To find the symmetry point of the quadratic function $f(x) = 5x - x^2$, we will determine the vertex of the parabola.

• Step 1: Express the quadratic function in standard form:
  The given function is already in standard form: $f(x) = -x^2 + 5x$, where $a = -1$ and $b = 5$.

• Step 2: Apply the vertex formula to find the x-coordinate of the vertex:
  For the quadratic function $ax^2 + bx + c$, the x-coordinate of the vertex is found using $x = -\frac{b}{2a}$.

• Step 3: Calculate the x-coordinate:
  $\begin{aligned} x &= -\frac{5}{2 \times (-1)} \\ &= -\frac{5}{-2} \\ &= \frac{5}{2} \end{aligned}$

• Step 4: Substitute $x = \frac{5}{2}$ back into the function to find the y-coordinate:
  $\begin{aligned} f\left(\frac{5}{2}\right) &= -\left(\frac{5}{2}\right)^2 + 5\left(\frac{5}{2}\right) \\ &= -\frac{25}{4} + \frac{25}{2} \\ &= -\frac{25}{4} + \frac{50}{4} \\ &= \frac{25}{4} \end{aligned}$

• Step 5: Determine the symmetry point:
  The symmetry point, and thus the vertex of the function, is $\left(\frac{5}{2}, \frac{25}{4}\right)$, or $(2\frac{1}{2}, 6\frac{1}{4})$.
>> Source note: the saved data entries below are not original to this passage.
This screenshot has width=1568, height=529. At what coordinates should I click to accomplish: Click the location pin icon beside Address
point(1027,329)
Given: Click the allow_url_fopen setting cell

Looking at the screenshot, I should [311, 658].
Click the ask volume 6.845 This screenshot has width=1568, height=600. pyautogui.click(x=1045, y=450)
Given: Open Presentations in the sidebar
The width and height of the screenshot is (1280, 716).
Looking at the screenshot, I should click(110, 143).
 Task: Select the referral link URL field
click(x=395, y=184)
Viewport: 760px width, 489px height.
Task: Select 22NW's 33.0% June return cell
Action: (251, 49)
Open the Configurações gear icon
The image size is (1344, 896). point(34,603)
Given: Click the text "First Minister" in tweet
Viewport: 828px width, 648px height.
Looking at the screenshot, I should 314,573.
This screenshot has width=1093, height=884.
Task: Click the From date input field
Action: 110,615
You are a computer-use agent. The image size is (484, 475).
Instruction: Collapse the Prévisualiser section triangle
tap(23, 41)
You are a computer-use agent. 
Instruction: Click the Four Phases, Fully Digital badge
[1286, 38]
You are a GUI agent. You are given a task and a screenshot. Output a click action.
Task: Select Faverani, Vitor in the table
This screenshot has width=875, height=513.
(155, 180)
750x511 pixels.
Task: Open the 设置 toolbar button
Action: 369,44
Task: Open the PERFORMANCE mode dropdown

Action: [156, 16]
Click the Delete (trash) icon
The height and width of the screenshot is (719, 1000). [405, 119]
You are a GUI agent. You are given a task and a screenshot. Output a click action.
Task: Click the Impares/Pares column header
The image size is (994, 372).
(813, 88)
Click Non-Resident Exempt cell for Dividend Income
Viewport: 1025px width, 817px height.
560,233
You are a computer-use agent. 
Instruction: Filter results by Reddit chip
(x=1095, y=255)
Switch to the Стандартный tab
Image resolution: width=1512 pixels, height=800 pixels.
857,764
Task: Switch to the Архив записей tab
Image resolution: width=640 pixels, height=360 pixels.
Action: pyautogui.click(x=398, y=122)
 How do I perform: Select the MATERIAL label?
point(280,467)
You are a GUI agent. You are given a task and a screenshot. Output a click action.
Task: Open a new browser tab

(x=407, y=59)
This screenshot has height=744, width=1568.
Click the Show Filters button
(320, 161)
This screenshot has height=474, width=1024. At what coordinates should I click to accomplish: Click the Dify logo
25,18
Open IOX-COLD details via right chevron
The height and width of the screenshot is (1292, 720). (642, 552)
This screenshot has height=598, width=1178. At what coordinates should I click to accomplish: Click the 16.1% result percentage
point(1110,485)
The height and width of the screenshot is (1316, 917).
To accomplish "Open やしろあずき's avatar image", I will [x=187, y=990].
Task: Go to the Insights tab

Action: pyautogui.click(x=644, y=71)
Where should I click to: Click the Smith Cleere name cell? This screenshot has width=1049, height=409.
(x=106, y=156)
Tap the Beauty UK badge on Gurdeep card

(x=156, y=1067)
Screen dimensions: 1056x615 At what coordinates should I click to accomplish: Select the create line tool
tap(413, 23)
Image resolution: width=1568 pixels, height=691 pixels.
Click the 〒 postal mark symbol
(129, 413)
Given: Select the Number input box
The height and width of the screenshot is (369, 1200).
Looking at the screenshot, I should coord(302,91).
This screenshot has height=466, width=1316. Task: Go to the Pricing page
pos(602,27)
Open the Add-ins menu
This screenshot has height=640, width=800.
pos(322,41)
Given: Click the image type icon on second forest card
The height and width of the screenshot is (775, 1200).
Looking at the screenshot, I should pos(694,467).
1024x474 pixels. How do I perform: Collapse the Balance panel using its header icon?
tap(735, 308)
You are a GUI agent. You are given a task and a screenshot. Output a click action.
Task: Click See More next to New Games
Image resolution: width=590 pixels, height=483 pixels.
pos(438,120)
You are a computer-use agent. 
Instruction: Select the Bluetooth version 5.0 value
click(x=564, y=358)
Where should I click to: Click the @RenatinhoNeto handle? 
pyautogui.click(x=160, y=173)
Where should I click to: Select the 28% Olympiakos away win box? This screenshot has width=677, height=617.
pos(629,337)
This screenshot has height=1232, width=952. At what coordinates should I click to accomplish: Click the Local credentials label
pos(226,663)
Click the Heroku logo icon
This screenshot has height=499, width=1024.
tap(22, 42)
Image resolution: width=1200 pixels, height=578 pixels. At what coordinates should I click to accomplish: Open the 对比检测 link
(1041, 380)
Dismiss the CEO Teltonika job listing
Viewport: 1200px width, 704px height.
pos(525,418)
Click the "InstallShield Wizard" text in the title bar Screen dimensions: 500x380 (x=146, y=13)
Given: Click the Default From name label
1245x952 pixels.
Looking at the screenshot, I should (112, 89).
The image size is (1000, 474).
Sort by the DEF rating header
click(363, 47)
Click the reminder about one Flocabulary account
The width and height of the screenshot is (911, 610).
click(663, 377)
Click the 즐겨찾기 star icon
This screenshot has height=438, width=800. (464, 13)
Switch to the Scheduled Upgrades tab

Therefore, the symmetry point of the function is $(2\frac{1}{2}, 6\frac{1}{4})$.

To solve this problem, we'll find the vertex of the quadratic function $f(x) = -6x^2 + 24x$.

• Step 1: Identify the coefficients from the quadratic function.
• Step 2: Use the vertex formula to find the x-coordinate.
• Step 3: Substitute the x-coordinate back into the function to find the y-coordinate.

Now, let's work through each step:
Step 1: The function given is $f(x) = -6x^2 + 24x$. Here, $a = -6$ and $b = 24$.
Step 2: Use the vertex formula $x = -\frac{b}{2a}$. Substituting the values, we get $x = -\frac{24}{2 \cdot (-6)} = \frac{24}{12} = 2$.
Step 3: Substitute $x = 2$ back into the function to find the y-coordinate: $f(2) = -6(2)^2 + 24 \cdot 2 = -24 + 48 = 24$.

Therefore, the symmetry point of the function is $(2, 24)$.

To solve this problem, we'll follow these steps:

• Step 1: Identify the given coefficients from $f(x) = ax^2 + bx + c$: $a = -3$, $b = 0$, and $c = 12$.
• Step 2: Apply the vertex formula $x = -\frac{b}{2a}$ to find the x-coordinate of the vertex.
• Step 3: Plug the x-coordinate back into the function to find the y-coordinate.

Now, let's work through each step:
Step 1: The function is given as $f(x) = -3x^2 + 12$. We have $a = -3$, $b = 0$, and $c = 12$.
Step 2: Using the formula $x = -\frac{b}{2a}$, substitute $b = 0$ and $a = -3$:
$x = -\frac{0}{2 \times -3} = 0$
Step 3: Substitute $x = 0$ back into the quadratic function to find the y-coordinate:
$f(0) = -3(0)^2 + 12 = 12$
So, the vertex, or symmetry point, of the function is $(0, 12)$.

Therefore, the solution to the problem is $(0, 12)$.